The budget-conscious options — including a Standard RWD at $48,490 and the base configuration around $45,000 — won’t reach customers until 2027. This postponement disappointed shareholders significantly.
When Rivian initially unveiled the R2 concept during March 2024, company leadership emphasized the $45,000 entry price point. Market participants anticipated this affordable option would be available much sooner. Learning the lowest-priced variant was delayed until late 2027 wasn’t the news Wall Street wanted to hear.
Barclays analyst Dan Levy highlighted prior to the event that multiple challenges have emerged for Rivian since the initial announcement — including elevated tariff expenses and the elimination of regulatory credits.
Challenging EV Landscape Compounds Concerns
The overall electric vehicle market presents additional obstacles for Rivian. The Trump administration removed the $7,500 EV buyer incentive last September. This action reduced affordability industry-wide, contributing to a 36% year-over-year decline in U.S. EV sales during Q4.
Rivian is introducing its most budget-friendly offering into this challenging landscape. The R2 is positioned as a direct competitor to Tesla’s Model Y, which achieved 357,528 U.S. sales in 2025 — maintaining its position as America’s best-selling electric vehicle.
Morgan Stanley analyst Andrew Percoco maintained his Sell recommendation Thursday, establishing a $12 price objective. He identified 2026 as a challenging transitional period as Rivian pursues gross profitability while scaling R2 production.
Conversely, TD Cowen’s Itay Michaeli projects annual R2 demand could ultimately surpass 200,000 units, with scenarios reaching 330,000. He elevated the stock to Buy from Hold on March 10, raising his target to $20.

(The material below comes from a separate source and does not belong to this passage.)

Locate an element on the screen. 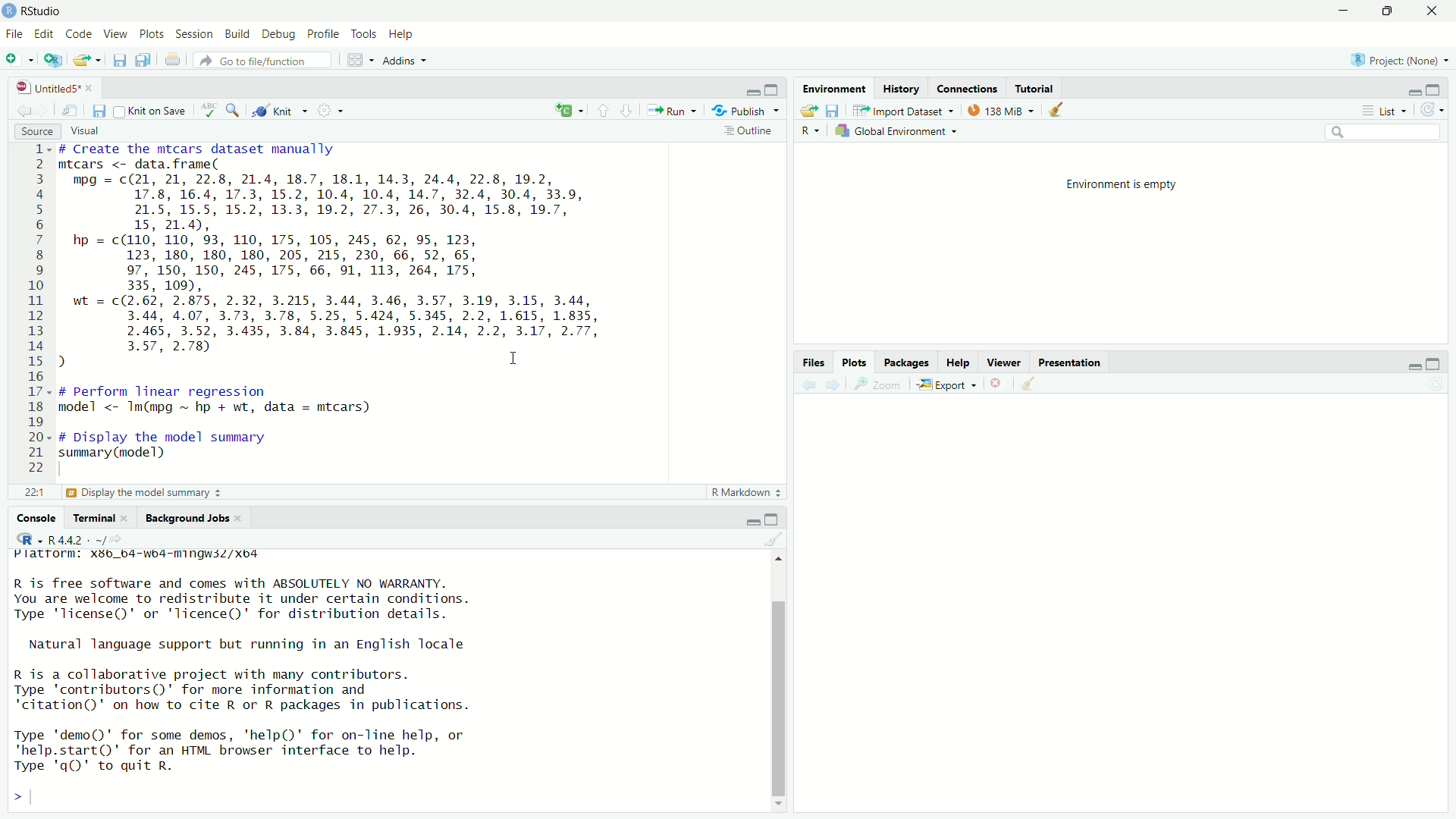 Image resolution: width=1456 pixels, height=819 pixels. remove current plot is located at coordinates (999, 383).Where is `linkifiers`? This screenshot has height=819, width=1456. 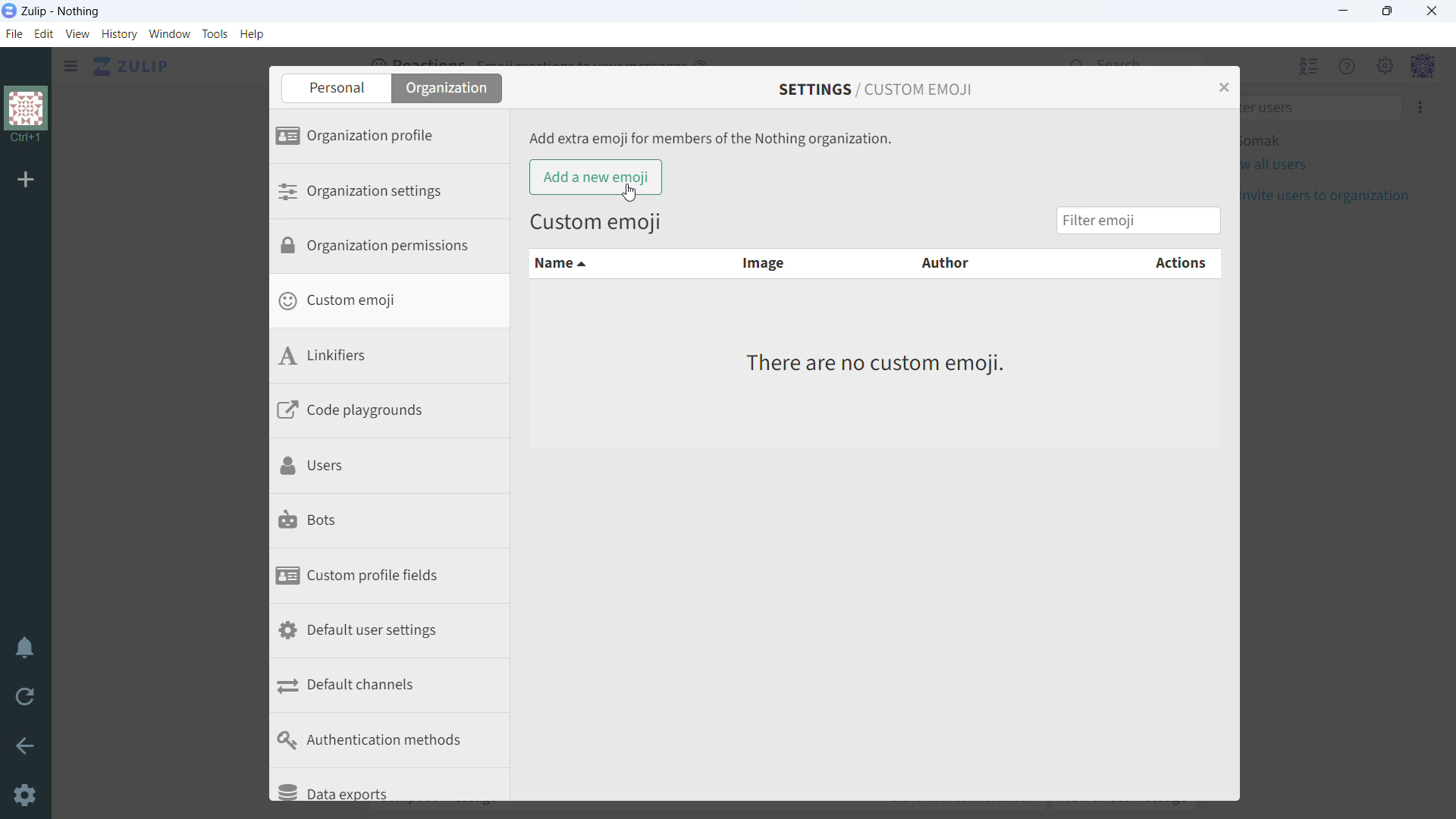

Analyst Perspectives on Rivian
The Street’s overall stance is Hold. Among analysts evaluating Rivian during the past three months, nine assign Buy ratings, seven recommend Hold, and six rate it Sell. Average price targets range from $17.45 to $18.00 per share.
Rivian secured three Buy upgrades over the recent three-month period, with nearly 40% of covering analysts now rating it Buy — still trailing the S&P 500’s 59% average, but showing improvement.
Analyst projections estimate 2026 deliveries around 65,000 vehicles, rising from approximately 42,000 in 2025. For 2027, consensus forecasts anticipate roughly 136,000 vehicles.
Entering Thursday’s session, Rivian stock had already fallen approximately 16% year to date. The shares are now positioned deeper in negative territory for 2026.